Hillary Clinton was projected the winner of the Democratic primary in South Carolina on Saturday.

Multiple news outlets called the race for Clinton shortly after polls closed at 7 p.m. Saturday evening.

Clinton was capturing 74 percent of the vote among primary voters with nearly 100 percent of precincts reporting Saturday night, while Sen. Bernie Sanders (I., Vt.) was receiving 26 percent.

Clinton was viewed as the overwhelming favorite to win the primary in South Carolina. A consensus of polls leading up to Saturday showed Clinton beating Sanders among likely primary voters by an average of 27 points.

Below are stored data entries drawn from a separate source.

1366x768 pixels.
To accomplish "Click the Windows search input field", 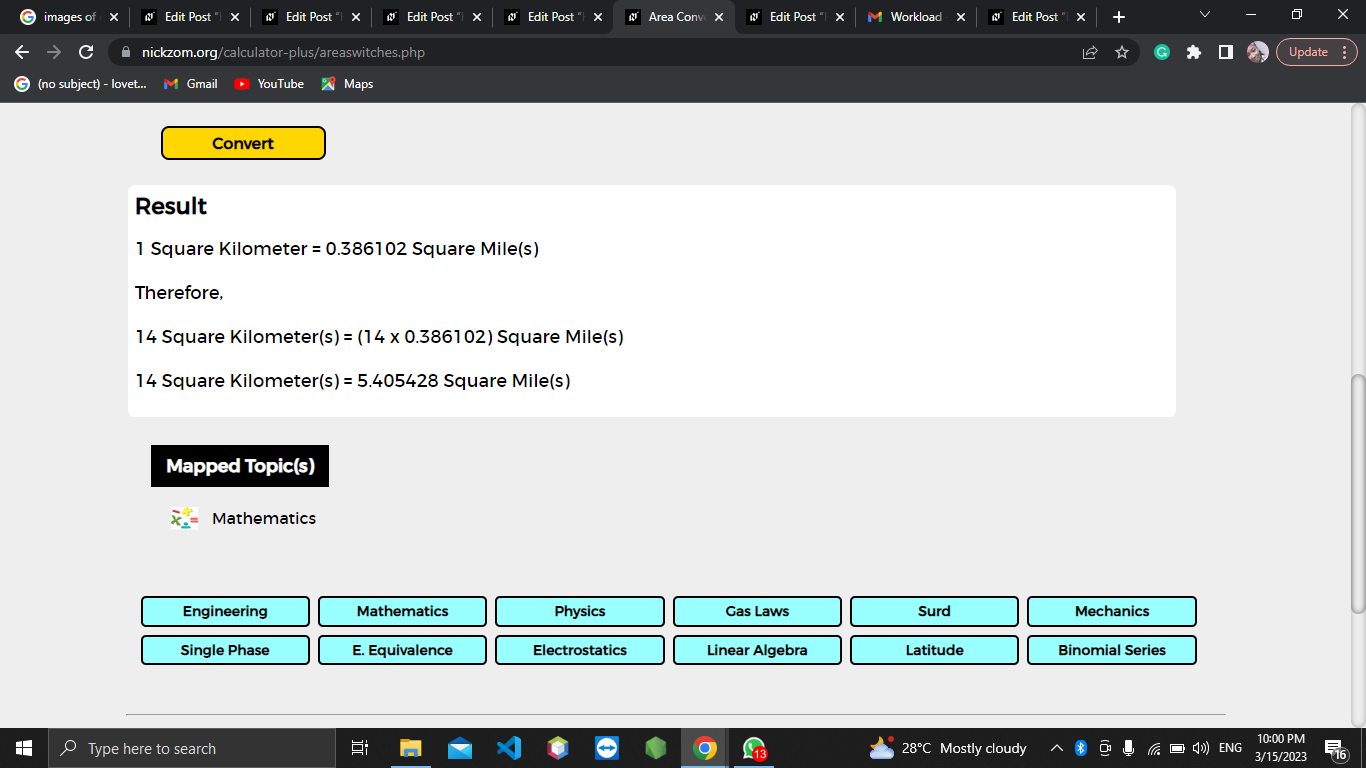I will click(x=190, y=748).
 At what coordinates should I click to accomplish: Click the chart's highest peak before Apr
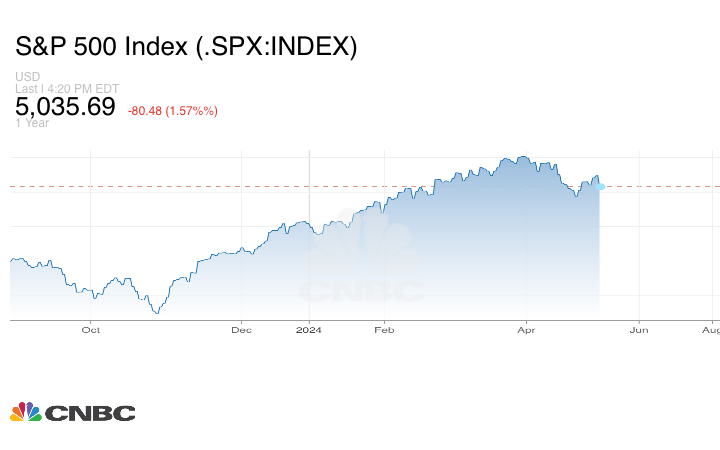pyautogui.click(x=519, y=157)
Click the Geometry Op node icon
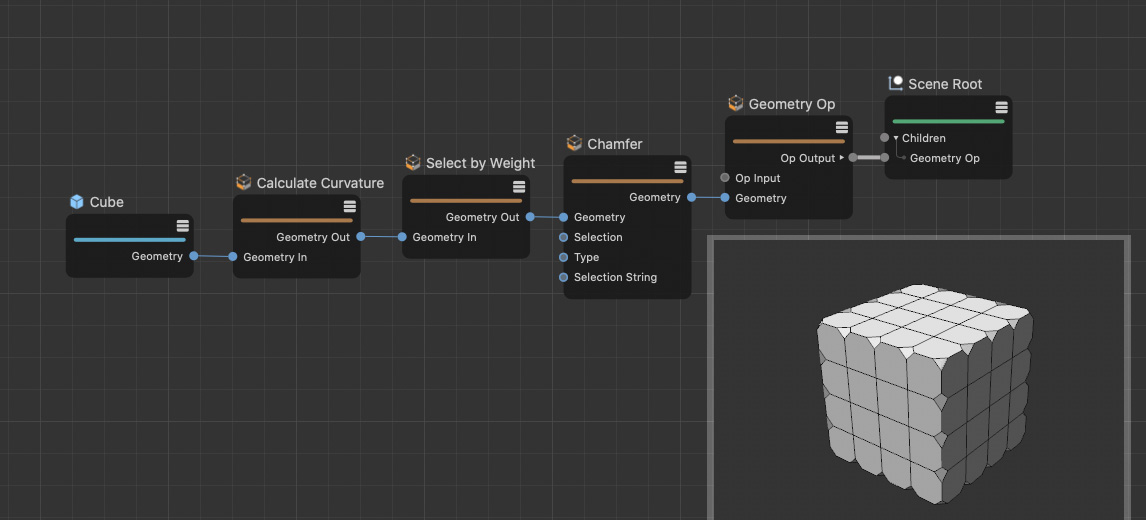 736,104
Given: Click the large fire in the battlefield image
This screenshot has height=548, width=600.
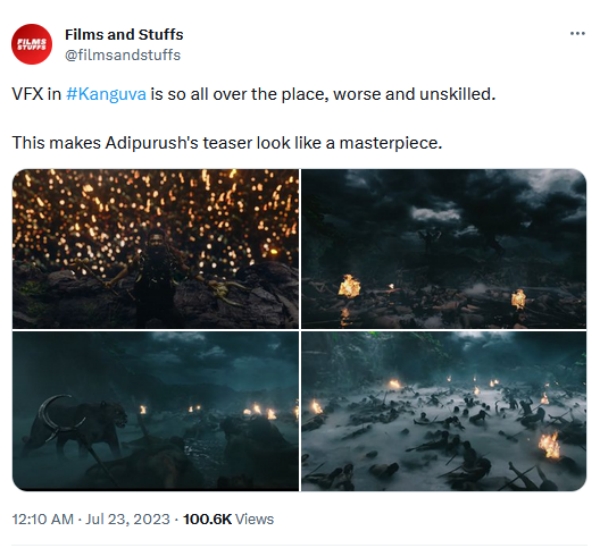Looking at the screenshot, I should [549, 441].
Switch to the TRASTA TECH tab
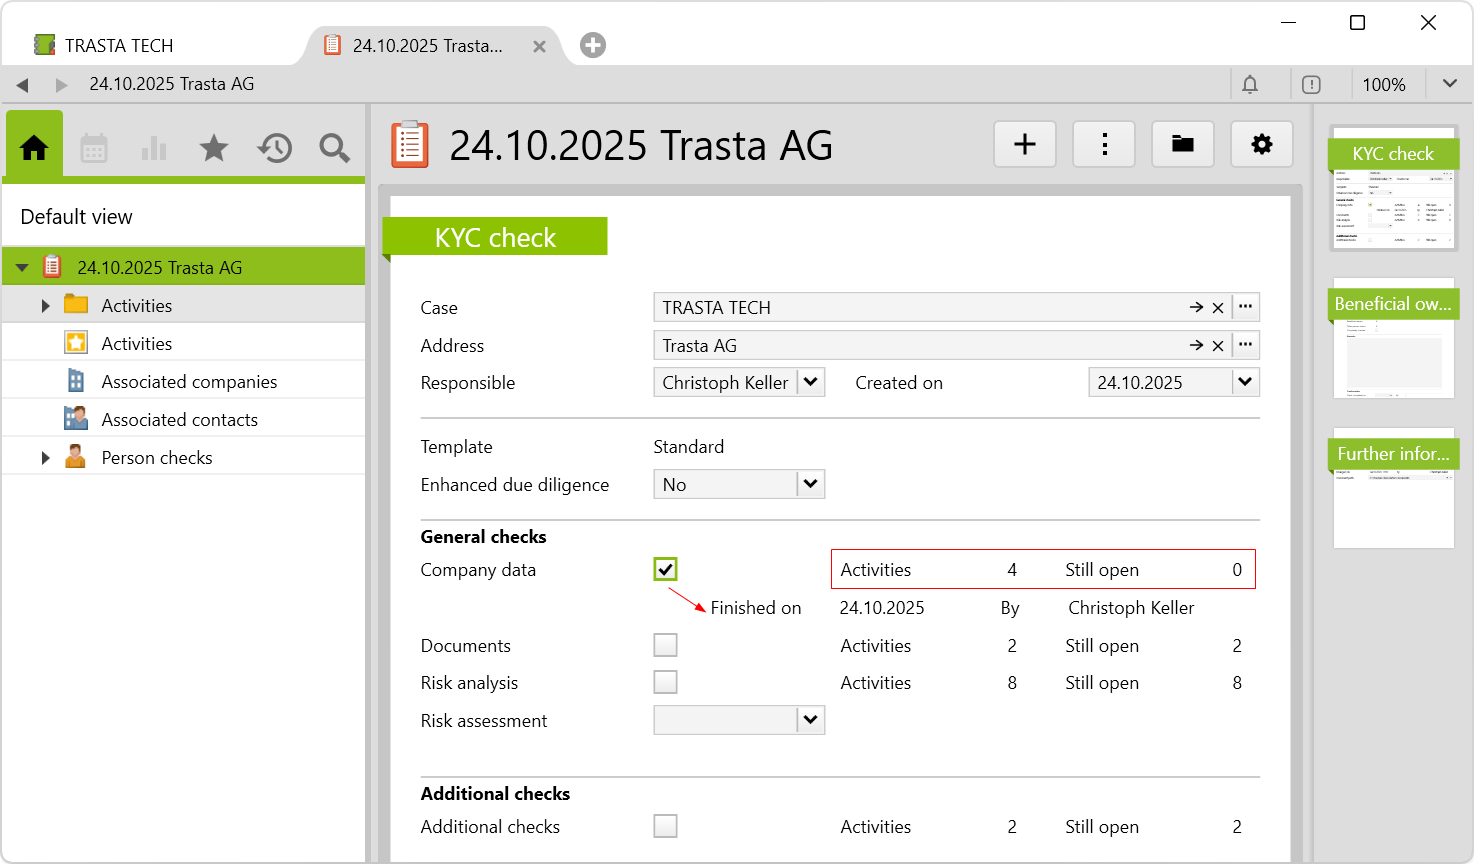The height and width of the screenshot is (864, 1474). point(120,46)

The results out of South Carolina came one week after Clinton and Sanders faced off in the Democratic caucus in Nevada, where the former secretary of state beat her competitor by 6 points. However, entrance polls indicated that Sanders had won Nevada’s Hispanic voters, which was expected to be a strong group for Clinton. Sanders also did well among young voters in Nevada, as he had in previous voting states.

Entrance polls out of South Carolina indicated that Sanders had also done well among young voters there.

Clinton’s primary season got off to a rocky start. The former secretary of state narrowly beat Sanders in the Iowa Democratic caucus and lost to him by 22 points in New Hampshire. Sanders beat Clinton among almost all demographic groups in the Granite State.

Clinton, a strong favorite for the nomination, has faced an unexpectedly strong challenge from Sanders, who has built considerable support—especially among younger voters—since he launched his presidential bid in May.

Meanwhile, Clinton’s campaign has been dogged by an FBI investigation into her use of private email at the State Department, scrutiny surrounding her private paid speeches to Wall Street investment firms, and inquiries into the Clinton Foundation, her family charity. Voters have consistently rated Clinton as not honest or trustworthy.

Sanders has focused his criticism on Clinton’s ties to Wall Street, arguing that she is influenced by the millions of dollars in campaign contributions and speaking fees she has received from individuals in the financial services industry. Sanders, the New York Times editorial board, and others have called on Clinton to release her Wall Street speech transcripts. Clinton has so far refused those calls.

Clinton’s national lead over Sanders has eroded over a period of months, with some recent polls indicating that the Vermont senator has closed the gap completely.

The next key primary contests will take place on March 1, Super Tuesday, when voters in 12 states and one territory will head to the poll.